La lluvia radiactiva de Castle Bravo llegó aquí en 1954, y quienes regresaron a casa todavía viven con lo que eso significó, décadas después.
Utrik se encuentra a unos 300 kilómetros al noroeste de Majuro, y entró en los libros de historia de una manera que sus habitantes nunca pidieron. El 1 de marzo de 1954, Estados Unidos detonó Castle Bravo en el Atolón Bikini — el artefacto nuclear más grande que jamás probó, mucho más potente de lo previsto — y el viento arrastró la lluvia radiactiva hacia el este sobre Rongelap y luego Utrik. Los residentes describieron una fina ceniza blanca posándose sobre el atolón; los niños jugaron en ella. Los barcos estadounidenses tardaron dos días en llegar y evacuar a la gente, y tardaron décadas en reconocerse, estudiarse y compensarse solo parcialmente el alcance total de la enfermedad de tiroides, los cánceres y el daño reproductivo que siguieron.

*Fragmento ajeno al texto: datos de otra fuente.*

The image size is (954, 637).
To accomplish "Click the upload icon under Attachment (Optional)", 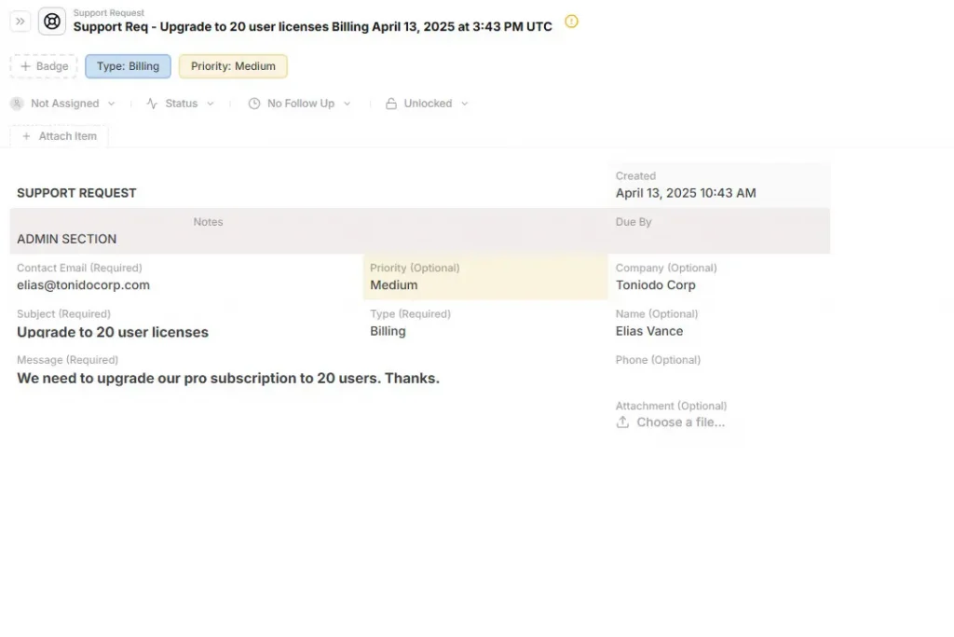I will coord(622,422).
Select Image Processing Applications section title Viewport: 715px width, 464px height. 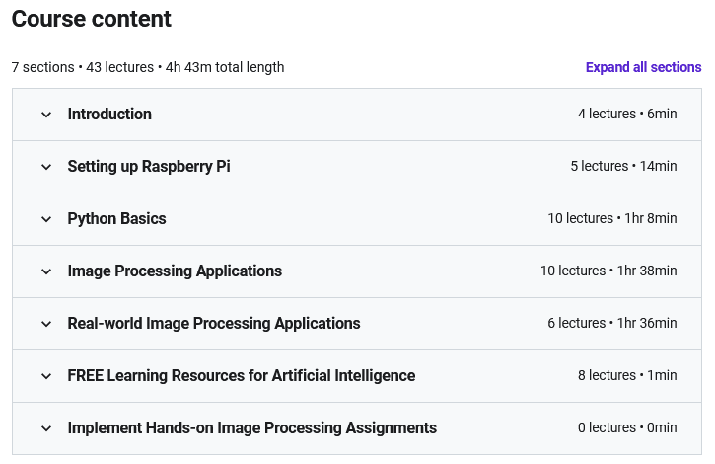tap(175, 271)
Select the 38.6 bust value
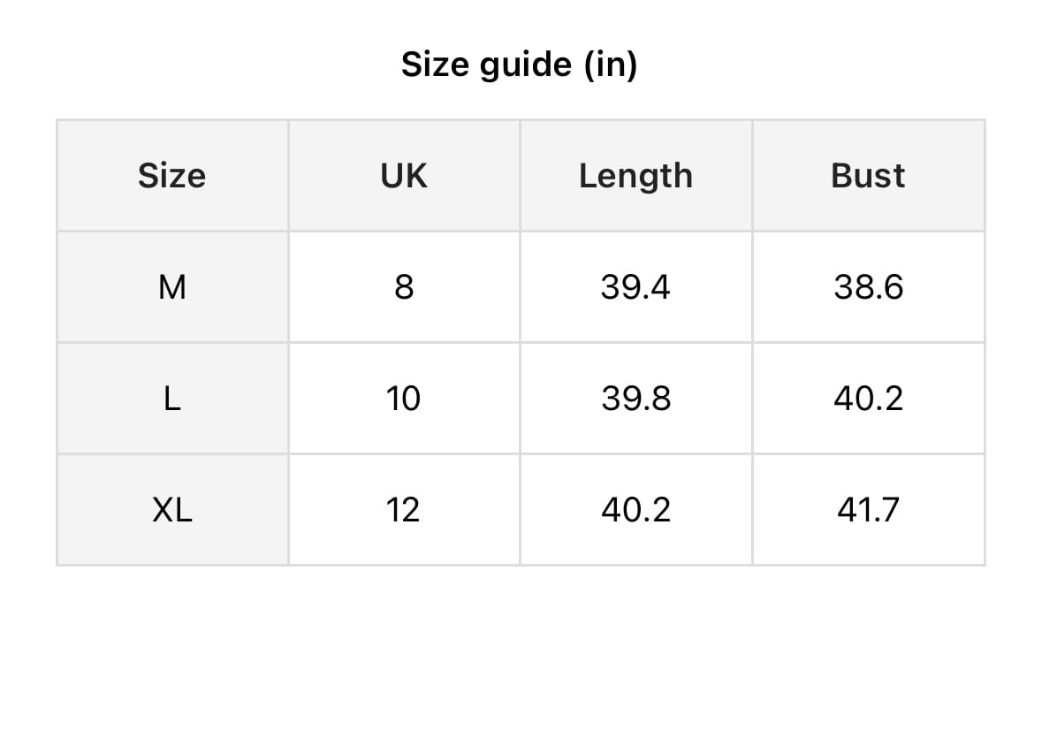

Pasé un tiempo en Utrik con un hombre llamado Jelibar, cuya madre era una niña durante la prueba Bravo, y hablaba de ello con una naturalidad que me costó entender que no era insensibilidad — era simplemente lo que parece haber cargado una historia durante setenta años, contada y recontada a médicos, investigadores y periodistas visitantes, hasta que se convierte en una especie de deber cívico más que en dolor en carne viva, aunque el dolor sigue ahí debajo. Me mostró la pequeña clínica que todavía realiza chequeos de salud regulares financiados a través del proceso de compensación, un edificio bajo con equipo que se sentía anticuado incluso para los estándares de las islas periféricas, y tuvo cuidado en señalar que lo que la mayoría de la gente en Utrik realmente quiere no es compasión, sino el cumplimiento de los compromisos de reubicación y limpieza que se han hecho y roto más de una vez.
Dejando esa historia a un lado por un momento, si se puede, Utrik es también simplemente una comunidad de atolón tranquila y funcional de unos cientos de personas, que vive de la pesca, un puñado de tiendas pequeñas y una escuela que también funciona como el centro social del islote principal. Los niños juegan al baloncesto en una pista de hormigón agrietada al atardecer mientras los gallos resuelven sus discusiones vespertinas en los patios detrás de ellos, y la laguna a esa hora toma un rosa suave y poco dramático que nadie allí se molesta en fotografiar porque lo ven todos los días.

Cuándo ir: Utrik cuenta con vuelos poco frecuentes de Air Marshall Islands y barcos ocasionales de viaje de campo desde Majuro; consulta los horarios actuales con la Autoridad de Turismo de las Islas Marshall con mucha antelación. Ve con humildad, escucha más de lo que fotografías, y espera servicios muy limitados una vez allí.